October 30, 2021
Weekend Reads: The COP26 Edition
It's the weekend! Kick back and catch up with these must-read articles from around the web.
COP26 – We’re toast, but let’s toast Glasgow! (BloombergNEF) Next week, the world’s climate elite roll into Glasgow for COP26, after an extra year’s delay caused by the Covid pandemic. John Kerry, President Biden’s special envoy on climate and former Secretary of State has called Glasgow the world’s “last best hope for the world to get its act together”. Greta Thunberg, the world’s most-quoted climate activist, has dismissed the entire UNFCCC process as “30 years of blah, blah, blah”. Implied in both of their statements is the idea that Glasgow has to produce some kind of miracle outcome to be considered a success. This is incorrect on two levels. First, it misrepresents the time it takes to build new economic, financial and trading world orders – the long-term impact of Bretton Woods was by no means immediately apparent in 1944. Secondly, and more importantly, Glasgow’s success in underlining the long-term power of the Paris Agreement is all but assured.

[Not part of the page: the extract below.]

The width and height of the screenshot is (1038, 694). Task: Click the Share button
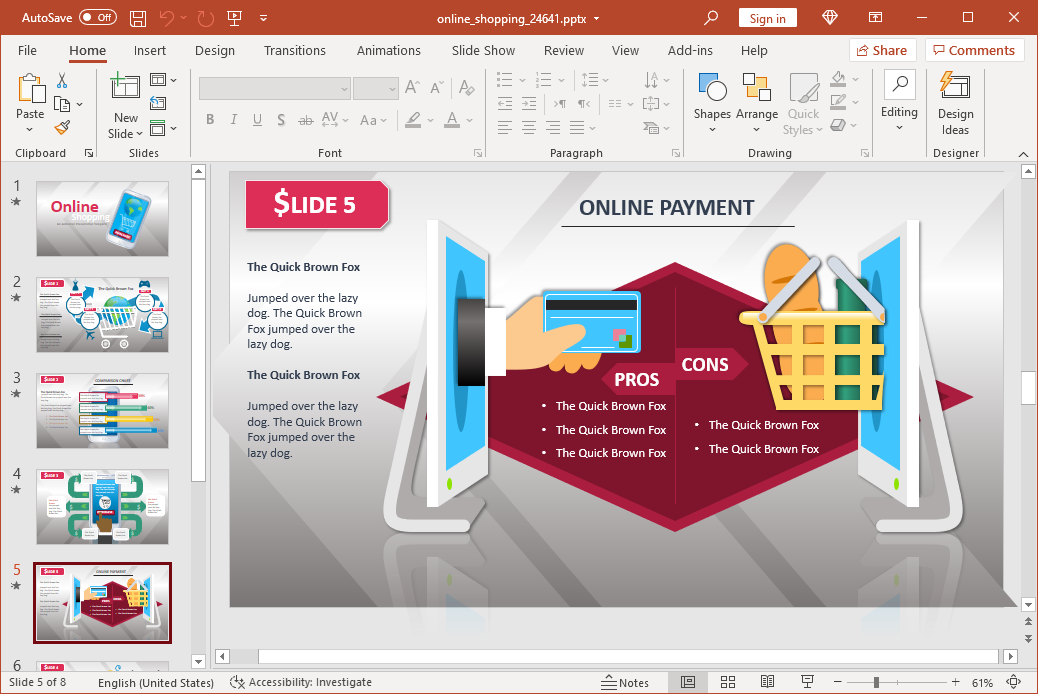[x=882, y=50]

Hertz deal isn’t just tipping point for Tesla and EVs, but car rentals in climate change era (CNBC) The economics of the rental car industry give companies including Avis Budget Group and Enterprise Holdings multiple reasons to go slow on the adoption of electric vehicles. Just think of how much money they make every time a renter forgets to return a car with a full gas tank. But on Monday, the rental car companies received the biggest reason yet to move quicker to EVs as part of their fleets. The deal between Hertz and Tesla for 100,000 vehicles is a signal to the major car rental companies that a strategy for EVs is going to be needed, and maybe sooner than they had planned on it.

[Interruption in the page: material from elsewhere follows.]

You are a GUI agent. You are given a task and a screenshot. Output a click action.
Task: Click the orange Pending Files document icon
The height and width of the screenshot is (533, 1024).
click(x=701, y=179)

Why COP 26 Has To Succeed (Forbes) What happens if COP 26 doesn’t put the world on a 2°C or lower pathway? We released WoodMac’s latest Energy Transition Outlook (ETO) last week. The analysis projects global energy demand and supply across all sectors through to 2050. It’s a bottom-up, integrated model: energy demand forecast by sector for every country; and the supply of energy, metals and bulk commodities to meet it sourced from our asset database. The ETO shows what happens if COP 26 fails to lay down the law on collective goals and actions to tackle climate change. The ETO assumes that policy and technology continue to ‘evolve’ much as they are doing now. Nations, industries and people strive to reduce emissions and are successful up to a point. But it’s patchy – the easier gains are made, the tougher ones lag.
The bumpy road to India's electric car dreams (BBC) India sold more electric vehicles in September than any month previously. Sales have been rising since April - the start of this financial year - and are already nearing the previous year's total. It's a glimmer of hope for an industry that has been struggling with a global shortage in semiconductor chips, coming on the heels of a period of sluggish growth. But it's only a glimmer. Electric vehicle sales - 121,900 this financial year - account for only 1.66% of India's 20 million automobile sales, according to the Delhi-based think tank Council on Energy, Environment and Water (CEEW). Some electric vehicle firms, especially makers of two-wheelers, are betting big, but the demand is lukewarm for cars and commercial vehicles like lorries. Prime Minister Narendra Modi's government is trying to change that with a $3.5bn (£2.5bn) scheme to boost manufacturing.
The fate of the planet will be negotiated in Glasgow, Scotland (Vox) Almost every country in the world signed the 2015 Paris climate agreement, a monumental accord that aimed to limit global warming. But it was forged on a contradiction: Every signatory agreed that everyone must do something to address the urgent threat of climate change, but no one at the time pledged to do enough. In the years since the agreement, the emissions that trap heat in Earth’s atmosphere have continued to rise. The Paris Agreement aimed to limit global warming this century to less than 2 degrees Celsius, compared to temperatures before the industrial revolution, with a more optimistic goal of staying below 1.5°C. Both of these goals would require rapid and radical shifts away from fossil fuels — and eventually, zeroing out emissions of greenhouse gases entirely. Signatories did agree that they would set more ambitious targets for themselves over time and eventually get on track to meet global climate goals. Whether they will actually do so is about to be tested at COP26, the most important international climate conference in years.